Vibrant « cri de cœur » du président de l’ASCAD pour le financement de la science en Afrique

 Le président de l’Académie des sciences, des arts, des cultures d’Afrique et des diasporas africaines (ASCAD), Prof Aïdara Daouda, a lancé, mercredi, un vibrant plaidoyer à travers un « cri de cœur » aux dirigeants africains pour qu’ils prennent à bras le corps la question du financement de le recherche scientifique.

Publié - 30/11/2017 / (Source:AIP ) /  Partagez:

« Au moment où se tient le sommet Union africaine-Union européenne, nous lançons à nos dirigeants africains un appel. Nous le leur lançons parce que nous les savons soucieux du bonheur de leurs peuples, nous savons qu’ils ont déjà tant fait pour l’émancipation et la dignité africaine, mais nous leur lançons ce cri de cœur et les supplions d’accéder à notre requête en faveur de la recherche, de la science et de la technologie », a plaidé Prof Aïdara Daouda.

« L’Afrique est largement en retard sur les autres continents dans le domaine de la recherche scientifique. Nous savons que nos chefs d’Etat sont conscients du problème. Malheureusement, les mesures concrètes pour y pallier, tardent à venir et nous, scientifiques africains, sommes impatients de faire sortir l’Afrique de cette léthargie scientifique qui ne plaide pas en faveur d’un développement durable du continent », a poursuivi le président de l’ASCAD lors du lancement d’un « Appel » dit d’Abidjan en faveur du financement du secteur de la recherche.

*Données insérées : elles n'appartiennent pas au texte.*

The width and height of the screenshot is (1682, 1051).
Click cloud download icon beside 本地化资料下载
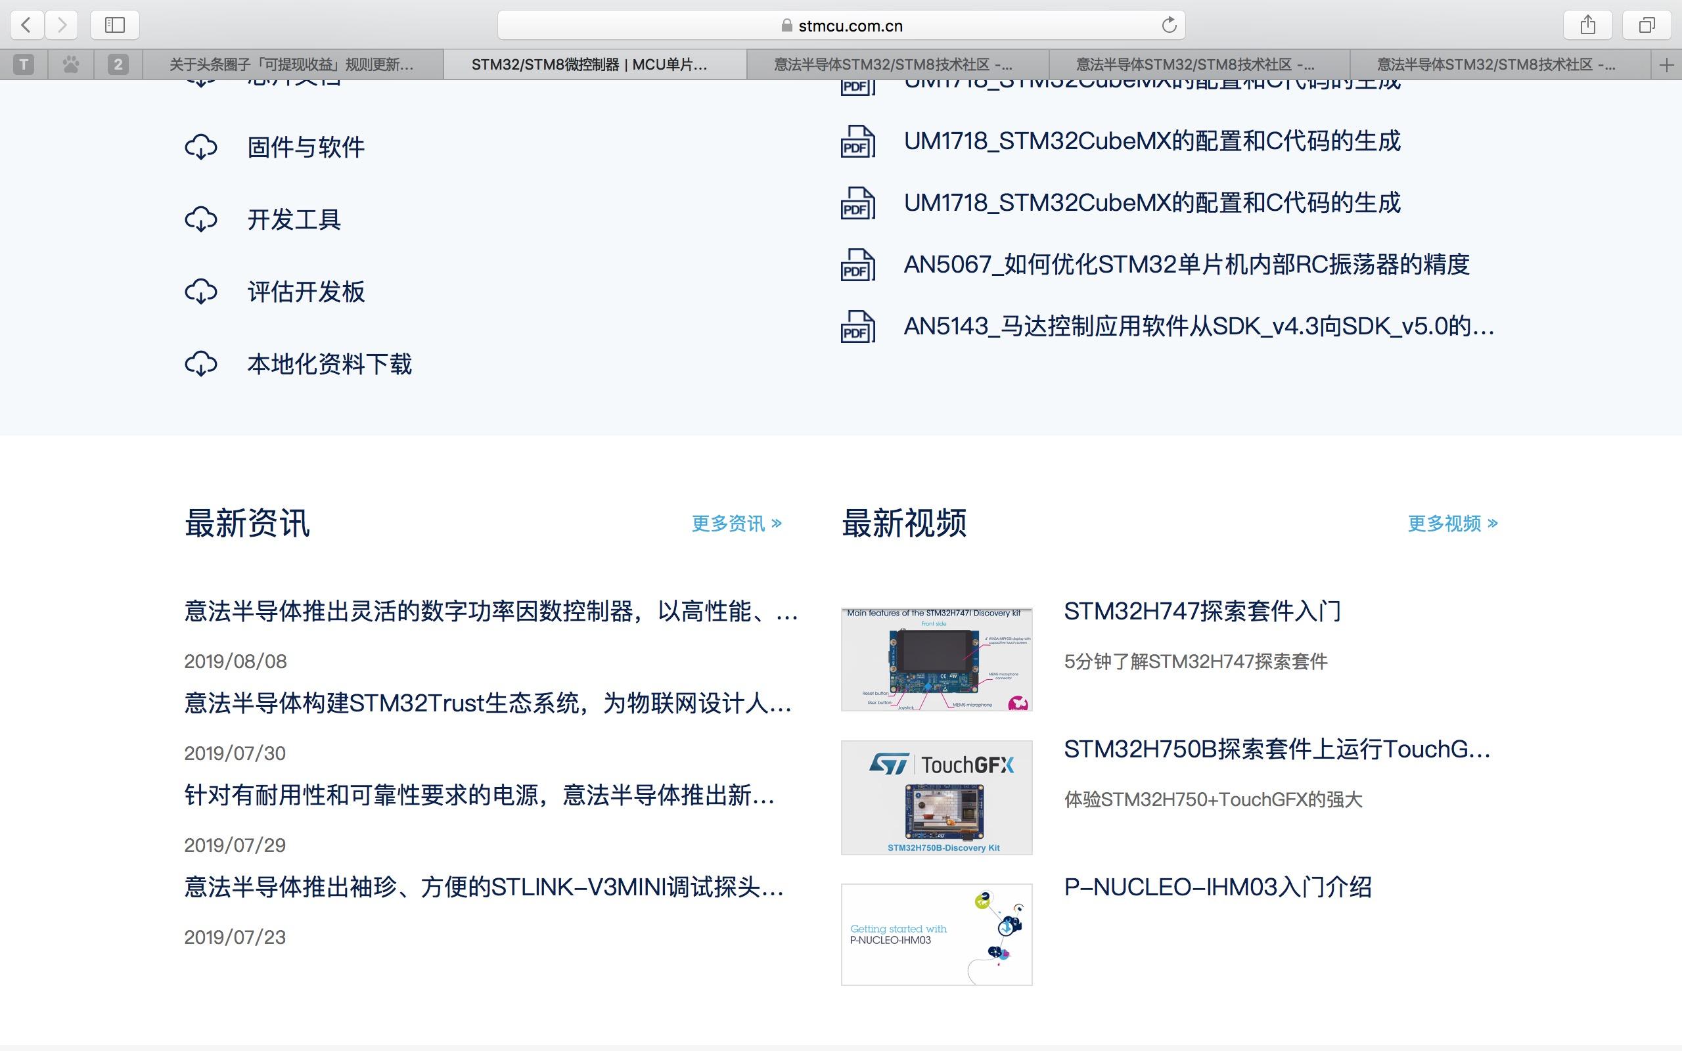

Citant l’UNESCO, il a indiqué que l’Afrique compte 90 chercheurs par million d’habitants tandis que les pays développés en dénombrent 3400 et que seulement 2 % des articles scientifiques publiés émanent de l’Afrique, qui ne compte aucun prix Nobel.

Toutefois certains africains, dans des conditions idéales, ont prouvé leur savoir et savoir-faire « avec les mentions les plus élevées » à l’instar de l’astrophysicien Cheick Modibo Diarra, de l’archéologue et égyptologue Cheick Anta Diop ou du Prof Ogobara Dombo qui est en voie de mettre au point un vaccin contre paludisme.

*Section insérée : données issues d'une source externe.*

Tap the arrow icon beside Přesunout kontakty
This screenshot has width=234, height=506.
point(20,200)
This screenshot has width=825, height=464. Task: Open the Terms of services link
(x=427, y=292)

« Et il en existe beaucoup d'autres qui sommeillent en Afrique, faute moyens et d'équipements appropriés pour apporter leur contribution au progrès de la science et à l’émergence de nos pays », même si « le sous-développement n’est pas une fatalité », a-t-il argumenté.

A son avis, « oui nous pouvons initier un développement industriel respectueux de l’environnement, créer une industrie pharmaceutique, rivaliser avec les chercheurs du monde entier (…) parce que l’Afrique dispose d’une jeunesse fière, ambitieuse, compétente et scientifiquement compétitive, capable de mener une recherche innovante pour la protection de l’environnement parce que nous avons peu contribué au réchauffement climatique ».

La communauté scientifique africaine a adopté un « Appel d’Abidjan » qu’elle a soumis, mercredi, au sommet UA-UE avec l’espoir qu’il figure dans l’agenda des solutions et dans la déclaration finale du sommet car « la recherche scientifique et technologique est la solution durable et incontournable du développement de nos pays ».